Repository files navigation

This repo implements the proposed model in the NeurIPS 2025 paper: Learning Provably Improves the Convergence of Gradient Descent. We comprehensively prove the convergence of Learning to Optimize (L2O) on training.

Overview

This repository implements and compares different optimizer architectures including LISTA-based methods, LSTM-based coordinate-wise optimizers, and DNN-based coordinate-wise optimizers (our theorem) to empirically evaluate our theorems. It includes both classic optimizers (e.g., Proximal Gradient Descent, Adam) and learned optimizers (e.g., LISTA, CoordMathLSTM, CoordMathDNN).

Features

  • Multiple Optimizer Architectures:

    • Classic optimizers: ProximalGradientDescent, Adam
    • LISTA-based: LISTA, LISTACPSS, LISTACPSSSTEP, LISTACPSSWOnly
    • LSTM-based: CoordMathLSTM
    • DNN-based: CoordMathDNN
  • Flexible Training Modes:

    • main_train_anlys.py: Training with analysis capabilities
    • main_train_nn.py: Training for neural network optimization tasks
    • main_unroll_listas.py: Training LISTA-based optimizers with unrolling
  • Configurable Experiments: YAML-based configuration files for easy experiment management

  • Comprehensive Logging: Training logs, loss tracking, and TensorBoard support

Installation

Requirements

  • Python 3.7+
  • PyTorch 1.8+
  • NumPy
  • SciPy
  • configargparse
  • TensorBoard (optional, for visualization)

Setup

  1. Clone the repository:
git clone <repository-url>
cd MathL2OProof
  1. Install dependencies:
pip install torch numpy scipy configargparse tensorboard

Project Structure

MathL2OProof/
├── config_parser.py          # Configuration parser with all command-line arguments
├── main_train_anlys.py       # Main training script with analysis
├── main_train_nn.py          # Training script for neural network tasks
├── main_unroll_listas.py     # Training script for LISTA-based optimizers
├── configs/                  # YAML configuration files
│   ├── 1_qp_training_train_anlys.yaml
│   └── 2_qp_testing.yaml
├── optimizees/               # Optimization problem definitions
│   ├── base.py              # Base class for optimizees
│   ├── qp.py                # Quadratic programming problems
│   ├── lasso.py             # LASSO problems
│   ├── lasso_lista.py       # LASSO for LISTA training
│   ├── logistic_l1.py       # Logistic regression with L1
│   └── cnn.py               # CNN training tasks
├── optimizers/              # Optimizer implementations
│   ├── prox_gd.py           # Proximal gradient descent
│   ├── adam.py              # Adam optimizer
│   ├── lista.py             # LISTA optimizer
│   ├── lista_cpss.py        # LISTA-CPSS variants
│   ├── coord_math_lstm.py   # Coordinate-wise LSTM optimizer
│   └── coord_math_dnn.py    # Coordinate-wise DNN optimizer
├── utils/                   # Utility functions
│   ├── utils.py             # General utilities
│   ├── util_train_loss_saver.py
│   └── plots/               # Plotting utilities
├── scripts/                 # Training and evaluation scripts
└── results/                 # Output directory for experiments

Usage

Training

1. Training with Analysis (main_train_anlys.py)

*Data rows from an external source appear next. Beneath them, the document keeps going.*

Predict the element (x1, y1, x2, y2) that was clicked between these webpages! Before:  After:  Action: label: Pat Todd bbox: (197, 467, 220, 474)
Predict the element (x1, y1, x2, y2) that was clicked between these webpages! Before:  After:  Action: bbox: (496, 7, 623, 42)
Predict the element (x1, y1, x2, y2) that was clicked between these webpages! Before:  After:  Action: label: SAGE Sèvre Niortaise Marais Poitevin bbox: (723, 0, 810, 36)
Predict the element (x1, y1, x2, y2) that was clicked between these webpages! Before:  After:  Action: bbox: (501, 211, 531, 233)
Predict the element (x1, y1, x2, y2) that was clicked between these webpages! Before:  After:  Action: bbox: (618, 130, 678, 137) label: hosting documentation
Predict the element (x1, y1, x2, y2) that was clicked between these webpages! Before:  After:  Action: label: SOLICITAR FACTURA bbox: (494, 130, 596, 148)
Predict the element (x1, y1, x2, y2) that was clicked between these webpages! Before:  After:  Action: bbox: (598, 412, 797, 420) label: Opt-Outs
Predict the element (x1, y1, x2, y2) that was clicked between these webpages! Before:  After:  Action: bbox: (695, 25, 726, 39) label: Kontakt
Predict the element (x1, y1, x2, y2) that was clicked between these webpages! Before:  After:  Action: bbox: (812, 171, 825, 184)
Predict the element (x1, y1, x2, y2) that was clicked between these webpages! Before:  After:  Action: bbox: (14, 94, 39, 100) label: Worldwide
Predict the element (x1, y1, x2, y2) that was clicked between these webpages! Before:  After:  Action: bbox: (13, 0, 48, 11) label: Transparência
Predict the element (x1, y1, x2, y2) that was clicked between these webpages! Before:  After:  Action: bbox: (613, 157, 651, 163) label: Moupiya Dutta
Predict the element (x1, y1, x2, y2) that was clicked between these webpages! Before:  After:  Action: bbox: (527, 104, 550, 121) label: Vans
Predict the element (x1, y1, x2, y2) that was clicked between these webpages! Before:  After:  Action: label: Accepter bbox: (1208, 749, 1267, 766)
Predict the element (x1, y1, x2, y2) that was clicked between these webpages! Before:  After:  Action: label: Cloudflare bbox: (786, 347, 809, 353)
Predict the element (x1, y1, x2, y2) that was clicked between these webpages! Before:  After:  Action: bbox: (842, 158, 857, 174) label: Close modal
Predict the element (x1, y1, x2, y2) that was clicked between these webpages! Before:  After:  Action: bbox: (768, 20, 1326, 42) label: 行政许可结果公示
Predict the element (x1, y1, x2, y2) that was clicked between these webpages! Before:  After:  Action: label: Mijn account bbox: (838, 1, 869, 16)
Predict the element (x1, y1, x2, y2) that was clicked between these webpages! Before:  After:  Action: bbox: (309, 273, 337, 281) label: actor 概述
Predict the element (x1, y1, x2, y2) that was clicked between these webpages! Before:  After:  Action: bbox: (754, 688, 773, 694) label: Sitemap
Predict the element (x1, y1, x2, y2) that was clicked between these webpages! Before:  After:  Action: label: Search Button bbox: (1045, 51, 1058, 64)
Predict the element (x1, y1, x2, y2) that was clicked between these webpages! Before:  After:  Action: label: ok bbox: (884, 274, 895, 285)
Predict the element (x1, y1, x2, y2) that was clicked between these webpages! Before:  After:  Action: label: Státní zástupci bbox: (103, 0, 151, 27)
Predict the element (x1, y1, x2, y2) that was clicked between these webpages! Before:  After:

Train a learned optimizer on optimization problems:

python main_train_anlys.py \
    --config configs/1_qp_training_train_anlys.yaml \
    --optimizer CoordMathDNN \
    --optimizee-type QuadraticUnconstrained \
    --input-dim 32 \
    --output-dim 20 \
    --sparsity 5 \
    --device cuda:0 \
    --save-dir results/my_experiment

2. Training Neural Networks (main_train_nn.py)

Train optimizers for neural network optimization:

python main_train_nn.py \
    --optimizer CoordMathLSTM \
    --optimizee-type MnistCNN \
    --device cuda:0 \
    --save-dir results/cnn_training

3. Training LISTA-based Optimizers (main_unroll_listas.py)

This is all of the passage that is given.